#### MATERIAL TO PROCESS
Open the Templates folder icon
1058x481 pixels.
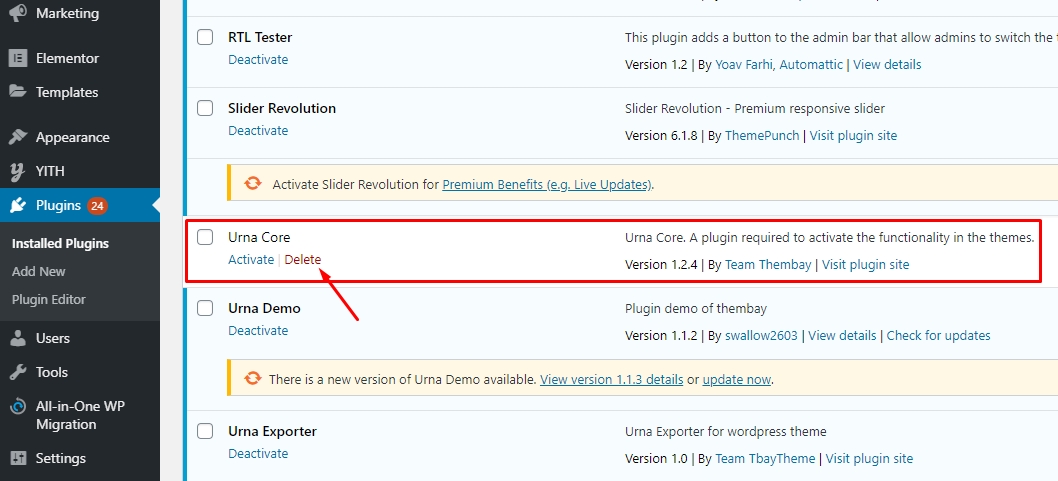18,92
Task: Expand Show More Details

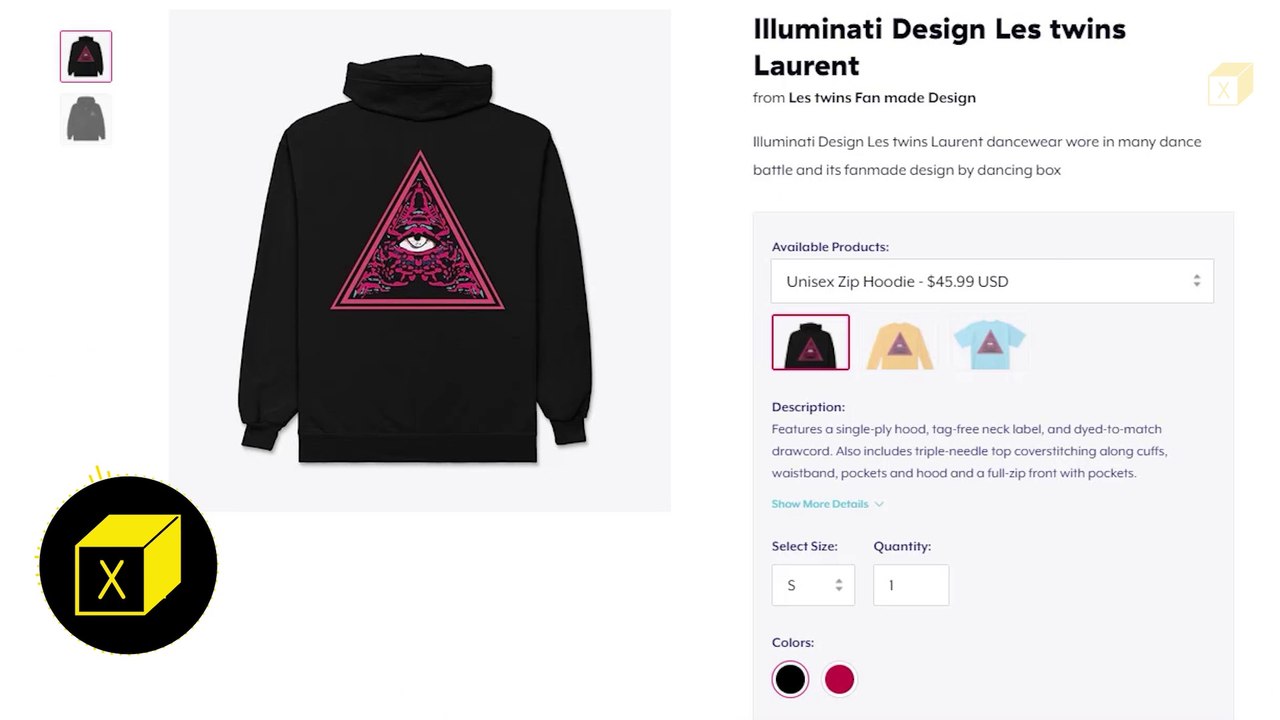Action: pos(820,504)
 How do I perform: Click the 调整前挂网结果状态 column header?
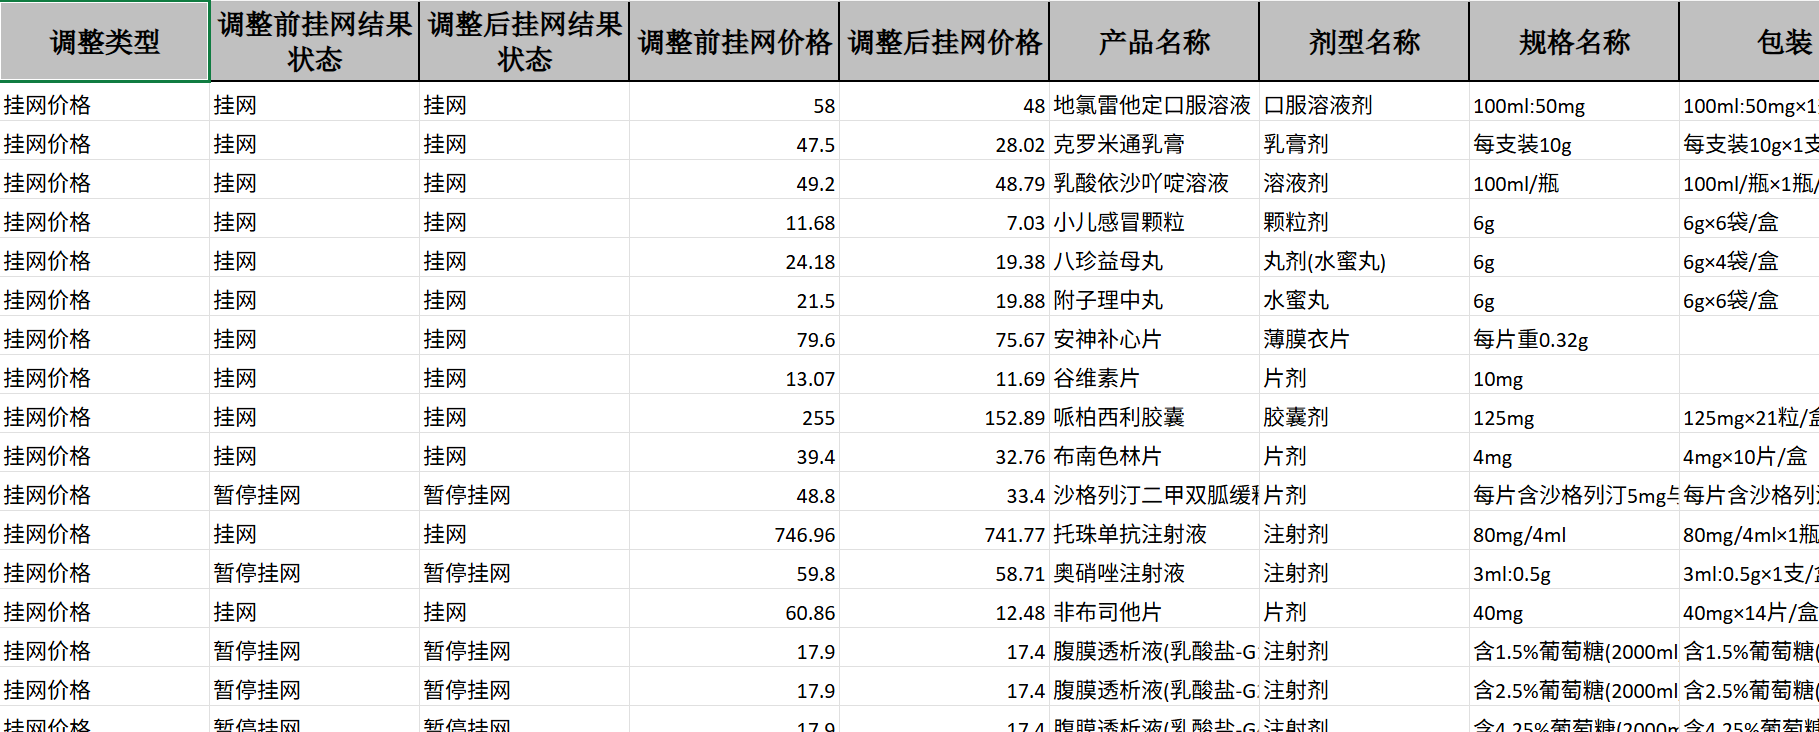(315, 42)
* * *
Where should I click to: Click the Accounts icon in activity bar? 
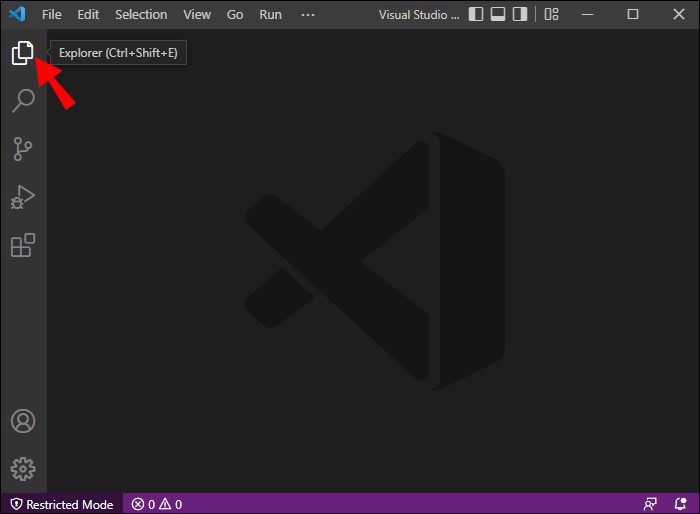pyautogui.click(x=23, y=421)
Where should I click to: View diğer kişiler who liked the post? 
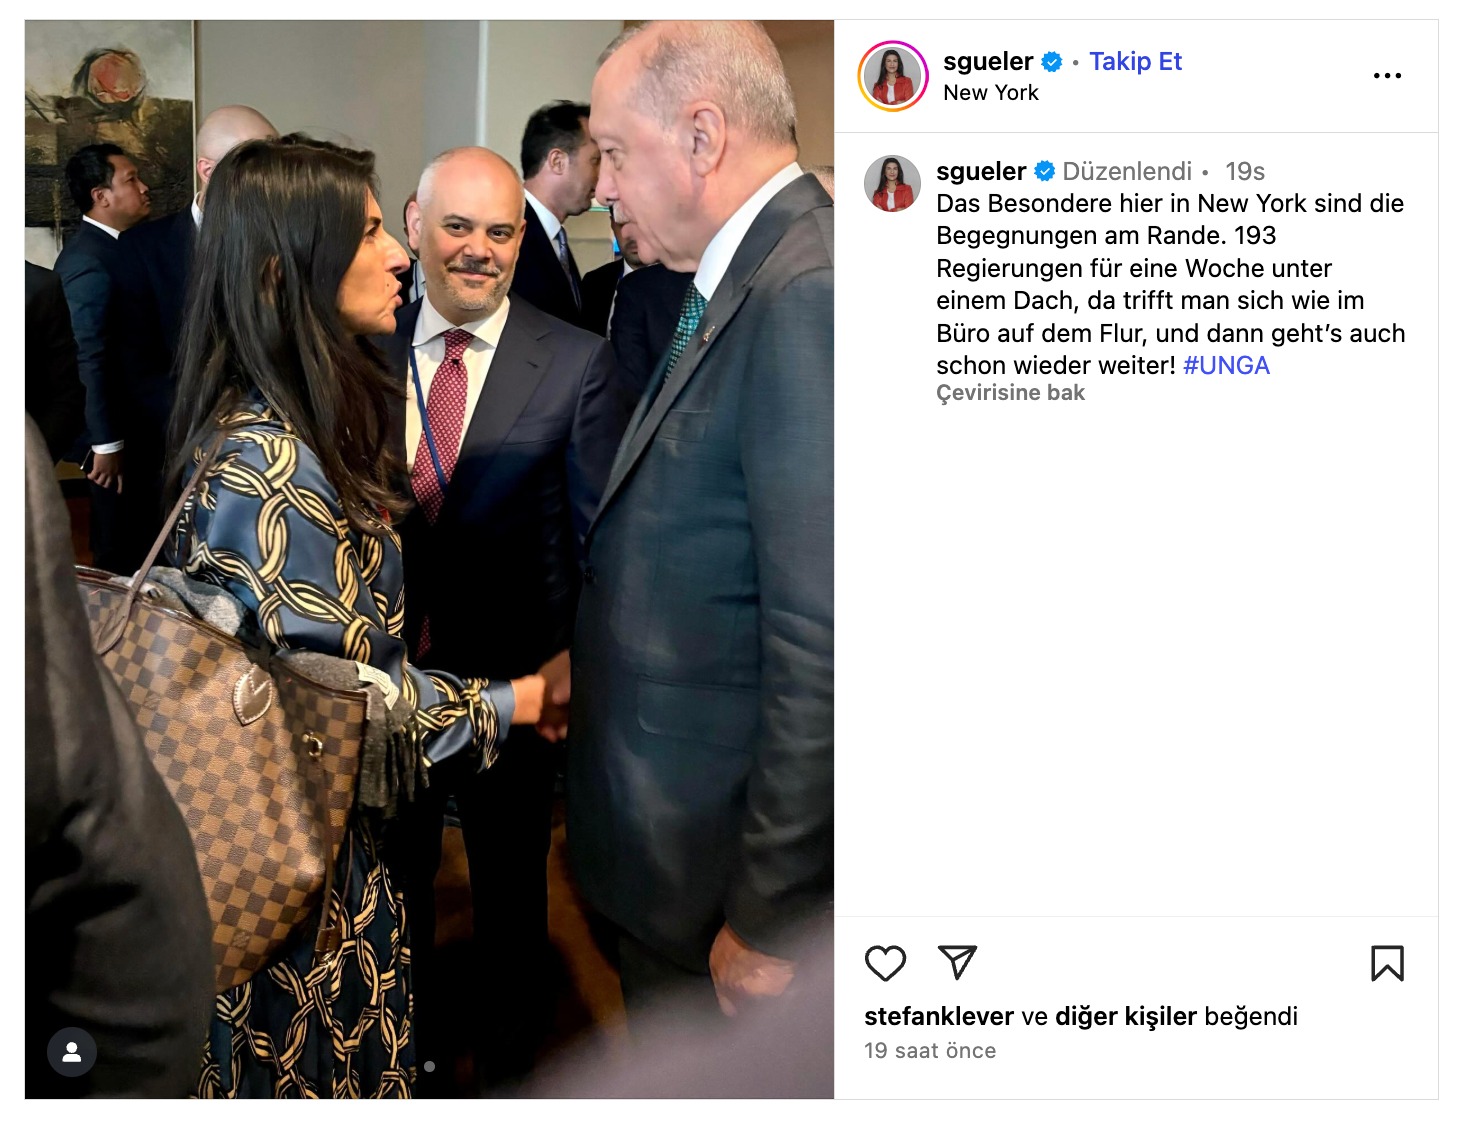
* * *
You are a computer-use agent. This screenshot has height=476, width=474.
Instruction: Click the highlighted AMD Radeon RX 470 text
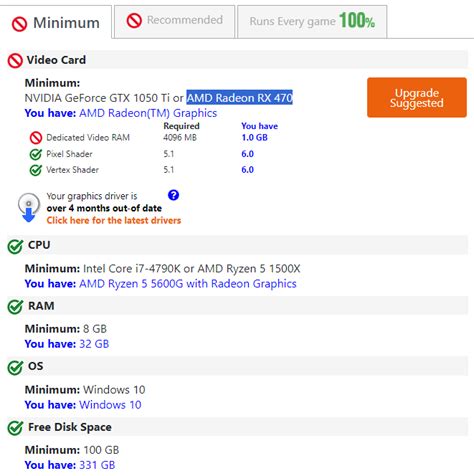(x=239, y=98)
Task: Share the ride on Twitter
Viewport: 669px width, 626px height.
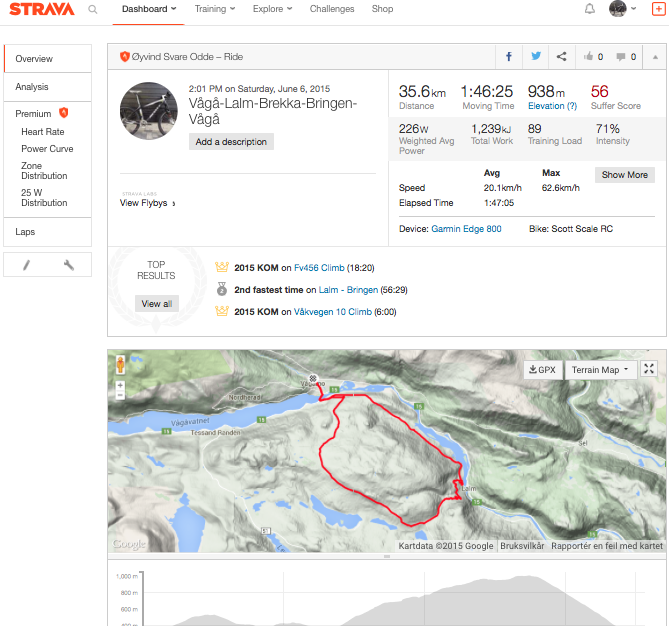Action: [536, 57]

#### REQUIREMENT
Working from the data above, repeat exactly, and only, the lines that begin at the line containing "Where should I click to: Click" and stop after the line containing "Where should I click to: View"; pictures are not copied.

#### RESPONSE TO THE TASK
Where should I click to: Click the Accounts icon in activity bar? 
pyautogui.click(x=23, y=421)
Where should I click to: View diğer kişiler who liked the post? 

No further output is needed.